▶ _Request A_
In the listing, revise the part that opens with the line containing "You are a computer-use agent. The height" and closes with the line containing "click(1314, 599)" by replacing "Instruction" with "Directive", leaving everything else unchanged, and return only those lines.

▶ _Text shown_
As long as they container has been properly sanitized, you should have no problems. I save the 23l kit bags and cap just in case something like this happens to me. I rinse out then sanitize the bag and cap. I put a small amount of K-Meta solution inside the bag a seal it up until I need to use it.


They hold a good deal of liquid and if you have a few laying around, you can always use them as temporary storage.


Salute!


----------



## uavwmn (Aug 10, 2008)

crimson,


I usually take the carboy out in the yard and jet rinse the heck out of it.
If you do this right after emptying the carboy, it is much easier to clean.
The sediment I usually get is up around the top of the carboy which is easier to get off with the bottle brush.


----------



## termini (Sep 30, 2008)

A little saftey note on using the carboy brush......I was feeling pretty good about myself for scoring a really good deal on Craigs list and picked up 2 6.5 carboys for 35.00 total.
I got a little carried away and too vigorous with the brush, and the very tip of it ( on the 90 degree bend) banged the side too hard and broke one of them!
so now, I make sure that the twisted end of the brush does not have too much of the twisted metal showing, or protruding out from the bristles............


----------



## Wade E (Sep 30, 2008)

Sorry to hear about your loss.


----------



## joeswine (Oct 1, 2008)

you must be really strong to poke a hole in a carboy with a brush,or did i read that wrong,i to feelgrief for your lost and morn the passing of a Devinne object.............oh,s me







http://www.sweetim.com/s.asp?im=gen&amp;ref=12


----------



## termini (Oct 1, 2008)

I think that I whipped it around too much and it lined up just right where the end of the brush hit the side wall straight on, and it was like a ball peen hammer hitting it------maybe I should do a video!

▶ _Data records_
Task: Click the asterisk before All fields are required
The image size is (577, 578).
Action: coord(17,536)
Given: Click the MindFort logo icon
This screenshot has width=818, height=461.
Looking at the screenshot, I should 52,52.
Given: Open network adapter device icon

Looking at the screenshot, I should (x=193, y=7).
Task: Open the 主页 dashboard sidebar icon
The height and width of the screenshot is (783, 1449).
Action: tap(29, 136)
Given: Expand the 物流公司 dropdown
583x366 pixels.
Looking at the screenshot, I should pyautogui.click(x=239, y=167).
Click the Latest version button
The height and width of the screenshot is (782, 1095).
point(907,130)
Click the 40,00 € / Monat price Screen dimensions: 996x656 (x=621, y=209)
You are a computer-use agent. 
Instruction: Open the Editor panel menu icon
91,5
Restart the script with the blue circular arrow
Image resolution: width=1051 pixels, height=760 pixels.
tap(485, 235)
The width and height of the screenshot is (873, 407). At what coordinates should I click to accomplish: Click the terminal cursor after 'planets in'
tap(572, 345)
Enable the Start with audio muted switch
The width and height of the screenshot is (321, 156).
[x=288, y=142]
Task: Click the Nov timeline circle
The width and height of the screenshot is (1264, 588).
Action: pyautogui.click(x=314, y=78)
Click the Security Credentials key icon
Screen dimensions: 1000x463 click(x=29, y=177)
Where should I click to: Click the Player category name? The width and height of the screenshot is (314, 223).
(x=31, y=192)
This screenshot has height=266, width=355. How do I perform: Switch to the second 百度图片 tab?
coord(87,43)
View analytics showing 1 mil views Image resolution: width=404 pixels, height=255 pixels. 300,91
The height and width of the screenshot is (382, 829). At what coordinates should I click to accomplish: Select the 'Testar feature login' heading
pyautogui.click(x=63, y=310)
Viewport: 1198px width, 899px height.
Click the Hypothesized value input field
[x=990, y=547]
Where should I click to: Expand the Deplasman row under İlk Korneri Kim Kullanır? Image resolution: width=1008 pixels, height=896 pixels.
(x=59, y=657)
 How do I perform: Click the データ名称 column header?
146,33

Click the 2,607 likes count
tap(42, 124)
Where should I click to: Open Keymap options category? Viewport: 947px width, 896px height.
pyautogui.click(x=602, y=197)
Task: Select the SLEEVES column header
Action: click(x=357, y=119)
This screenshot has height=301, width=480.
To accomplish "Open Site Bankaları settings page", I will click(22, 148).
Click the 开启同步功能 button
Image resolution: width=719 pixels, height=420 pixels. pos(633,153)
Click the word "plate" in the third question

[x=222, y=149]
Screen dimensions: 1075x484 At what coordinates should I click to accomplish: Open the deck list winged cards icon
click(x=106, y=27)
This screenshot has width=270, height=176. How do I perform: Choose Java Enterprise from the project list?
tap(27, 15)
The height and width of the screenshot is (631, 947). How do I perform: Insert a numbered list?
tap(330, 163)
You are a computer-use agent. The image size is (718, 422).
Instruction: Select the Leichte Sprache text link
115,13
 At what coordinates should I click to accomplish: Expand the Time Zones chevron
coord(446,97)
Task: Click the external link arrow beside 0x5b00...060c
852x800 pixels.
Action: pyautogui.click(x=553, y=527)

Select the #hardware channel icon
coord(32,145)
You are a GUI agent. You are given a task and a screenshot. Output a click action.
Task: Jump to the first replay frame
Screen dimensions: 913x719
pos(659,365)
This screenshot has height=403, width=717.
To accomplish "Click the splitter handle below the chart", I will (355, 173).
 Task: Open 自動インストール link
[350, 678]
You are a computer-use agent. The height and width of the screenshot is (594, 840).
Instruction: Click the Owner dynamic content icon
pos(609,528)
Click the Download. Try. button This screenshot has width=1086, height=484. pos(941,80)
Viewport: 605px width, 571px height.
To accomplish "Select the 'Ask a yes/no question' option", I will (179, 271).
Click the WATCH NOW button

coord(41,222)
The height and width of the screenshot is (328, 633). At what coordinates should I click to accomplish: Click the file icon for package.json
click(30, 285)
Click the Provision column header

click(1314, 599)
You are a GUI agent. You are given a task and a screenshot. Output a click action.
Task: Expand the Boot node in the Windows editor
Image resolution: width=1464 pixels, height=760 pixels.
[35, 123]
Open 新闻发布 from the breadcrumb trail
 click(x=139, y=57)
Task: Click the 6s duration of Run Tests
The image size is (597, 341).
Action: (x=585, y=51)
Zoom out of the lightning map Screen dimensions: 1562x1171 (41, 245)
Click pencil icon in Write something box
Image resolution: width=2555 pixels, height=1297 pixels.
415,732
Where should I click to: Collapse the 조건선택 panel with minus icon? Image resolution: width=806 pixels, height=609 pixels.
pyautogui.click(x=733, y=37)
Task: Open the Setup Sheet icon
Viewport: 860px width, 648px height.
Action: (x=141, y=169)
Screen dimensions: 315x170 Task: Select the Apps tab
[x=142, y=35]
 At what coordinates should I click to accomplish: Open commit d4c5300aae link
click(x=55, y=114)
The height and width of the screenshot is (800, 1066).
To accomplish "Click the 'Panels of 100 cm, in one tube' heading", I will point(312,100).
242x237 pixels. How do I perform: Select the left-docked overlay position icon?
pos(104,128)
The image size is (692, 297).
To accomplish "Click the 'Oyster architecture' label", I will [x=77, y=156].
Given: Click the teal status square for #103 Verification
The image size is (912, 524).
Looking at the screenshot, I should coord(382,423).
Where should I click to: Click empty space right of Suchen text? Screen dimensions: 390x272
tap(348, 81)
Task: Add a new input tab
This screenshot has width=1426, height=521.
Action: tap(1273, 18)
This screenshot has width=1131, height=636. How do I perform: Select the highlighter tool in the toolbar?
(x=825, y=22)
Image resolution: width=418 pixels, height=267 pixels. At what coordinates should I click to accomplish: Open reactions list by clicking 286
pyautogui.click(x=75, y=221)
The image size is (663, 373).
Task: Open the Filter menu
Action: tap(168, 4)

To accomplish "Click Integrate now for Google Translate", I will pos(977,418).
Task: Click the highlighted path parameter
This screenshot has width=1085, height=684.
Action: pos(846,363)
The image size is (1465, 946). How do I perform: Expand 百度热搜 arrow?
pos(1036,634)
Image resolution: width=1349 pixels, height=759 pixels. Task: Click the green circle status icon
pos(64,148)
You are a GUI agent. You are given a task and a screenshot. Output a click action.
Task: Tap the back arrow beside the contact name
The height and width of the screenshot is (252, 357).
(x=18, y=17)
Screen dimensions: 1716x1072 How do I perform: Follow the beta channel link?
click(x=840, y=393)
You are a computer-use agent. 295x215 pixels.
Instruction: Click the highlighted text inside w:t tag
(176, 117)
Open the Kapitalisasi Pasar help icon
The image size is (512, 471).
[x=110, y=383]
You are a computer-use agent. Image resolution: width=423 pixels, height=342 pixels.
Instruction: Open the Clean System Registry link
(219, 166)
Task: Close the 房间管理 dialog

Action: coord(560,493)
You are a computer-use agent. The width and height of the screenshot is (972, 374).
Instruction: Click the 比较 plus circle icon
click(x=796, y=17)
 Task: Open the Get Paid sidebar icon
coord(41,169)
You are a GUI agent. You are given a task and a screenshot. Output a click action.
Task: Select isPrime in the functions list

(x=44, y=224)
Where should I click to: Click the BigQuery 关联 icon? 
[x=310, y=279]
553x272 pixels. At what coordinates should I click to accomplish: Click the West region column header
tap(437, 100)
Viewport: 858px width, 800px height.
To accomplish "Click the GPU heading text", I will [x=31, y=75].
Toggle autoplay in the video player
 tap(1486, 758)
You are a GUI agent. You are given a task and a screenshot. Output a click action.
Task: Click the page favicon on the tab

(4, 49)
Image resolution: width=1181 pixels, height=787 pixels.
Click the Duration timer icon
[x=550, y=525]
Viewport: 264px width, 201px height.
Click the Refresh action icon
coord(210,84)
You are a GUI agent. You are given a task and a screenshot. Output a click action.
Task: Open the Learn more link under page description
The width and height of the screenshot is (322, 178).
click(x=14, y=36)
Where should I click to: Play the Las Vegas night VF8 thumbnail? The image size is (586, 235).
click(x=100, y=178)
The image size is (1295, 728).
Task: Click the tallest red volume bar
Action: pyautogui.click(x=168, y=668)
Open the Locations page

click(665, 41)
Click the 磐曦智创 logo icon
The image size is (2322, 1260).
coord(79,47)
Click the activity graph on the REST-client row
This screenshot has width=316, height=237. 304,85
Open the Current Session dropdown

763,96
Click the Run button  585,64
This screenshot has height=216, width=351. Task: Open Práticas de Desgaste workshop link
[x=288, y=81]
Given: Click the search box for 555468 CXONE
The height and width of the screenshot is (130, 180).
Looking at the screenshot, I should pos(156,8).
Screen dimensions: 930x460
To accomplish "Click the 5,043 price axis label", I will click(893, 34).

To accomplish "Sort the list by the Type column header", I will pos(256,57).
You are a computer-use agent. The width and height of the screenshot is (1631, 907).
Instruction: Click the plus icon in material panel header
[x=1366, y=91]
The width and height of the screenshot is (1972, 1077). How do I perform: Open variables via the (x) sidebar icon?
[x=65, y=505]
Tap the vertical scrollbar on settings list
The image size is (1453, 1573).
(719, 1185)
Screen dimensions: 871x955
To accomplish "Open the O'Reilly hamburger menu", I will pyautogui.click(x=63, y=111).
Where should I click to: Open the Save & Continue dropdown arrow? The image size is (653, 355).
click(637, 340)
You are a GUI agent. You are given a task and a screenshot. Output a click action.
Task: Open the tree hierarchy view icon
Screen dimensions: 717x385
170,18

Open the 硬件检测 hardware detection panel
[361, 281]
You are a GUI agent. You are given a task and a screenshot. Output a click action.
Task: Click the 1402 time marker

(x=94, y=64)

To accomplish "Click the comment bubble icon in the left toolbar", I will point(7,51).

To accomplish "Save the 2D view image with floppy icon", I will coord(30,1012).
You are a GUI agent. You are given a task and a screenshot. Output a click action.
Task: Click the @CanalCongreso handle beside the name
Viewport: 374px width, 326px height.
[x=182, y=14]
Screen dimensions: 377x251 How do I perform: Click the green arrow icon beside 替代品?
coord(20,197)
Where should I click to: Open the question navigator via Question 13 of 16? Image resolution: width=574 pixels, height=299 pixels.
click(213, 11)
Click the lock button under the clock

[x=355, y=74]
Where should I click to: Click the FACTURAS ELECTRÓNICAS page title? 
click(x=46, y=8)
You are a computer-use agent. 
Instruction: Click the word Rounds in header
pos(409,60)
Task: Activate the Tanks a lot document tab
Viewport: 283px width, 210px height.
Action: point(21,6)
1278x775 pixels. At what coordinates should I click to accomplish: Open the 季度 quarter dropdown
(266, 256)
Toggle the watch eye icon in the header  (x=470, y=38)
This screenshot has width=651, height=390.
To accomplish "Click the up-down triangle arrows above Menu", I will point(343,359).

▶ _Request B_
In the forum thread on carboy cleaning, what does uavwmn say makes the carboy much easier to clean?

▶ _Task answer A_
You are a computer-use agent. The height and width of the screenshot is (594, 840).
Directive: Click the Owner dynamic content icon
pos(609,528)
Click the Download. Try. button This screenshot has width=1086, height=484. pos(941,80)
Viewport: 605px width, 571px height.
To accomplish "Select the 'Ask a yes/no question' option", I will (179, 271).
Click the WATCH NOW button

coord(41,222)
The height and width of the screenshot is (328, 633). At what coordinates should I click to accomplish: Click the file icon for package.json
click(30, 285)
Click the Provision column header

click(1314, 599)

▶ _Task answer B_
Jet rinsing it right after emptying it.